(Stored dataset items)

-- -- --

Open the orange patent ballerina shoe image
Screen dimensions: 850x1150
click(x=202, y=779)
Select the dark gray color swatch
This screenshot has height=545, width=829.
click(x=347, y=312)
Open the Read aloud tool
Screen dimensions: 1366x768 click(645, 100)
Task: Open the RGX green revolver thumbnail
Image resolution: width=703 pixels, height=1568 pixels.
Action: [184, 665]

-- -- --

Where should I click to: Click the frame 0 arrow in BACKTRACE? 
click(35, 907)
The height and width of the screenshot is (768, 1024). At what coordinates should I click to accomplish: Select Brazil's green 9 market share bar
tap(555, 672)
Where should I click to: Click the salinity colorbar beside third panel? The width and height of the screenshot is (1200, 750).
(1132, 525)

-- -- --

Copy the listing word for word, starting at the line containing "Open the orange patent ballerina shoe image" and ending at the line containing "Action: [184, 665]", both included.

Result of this task:
Open the orange patent ballerina shoe image
Screen dimensions: 850x1150
click(x=202, y=779)
Select the dark gray color swatch
This screenshot has height=545, width=829.
click(x=347, y=312)
Open the Read aloud tool
Screen dimensions: 1366x768 click(645, 100)
Task: Open the RGX green revolver thumbnail
Image resolution: width=703 pixels, height=1568 pixels.
Action: [184, 665]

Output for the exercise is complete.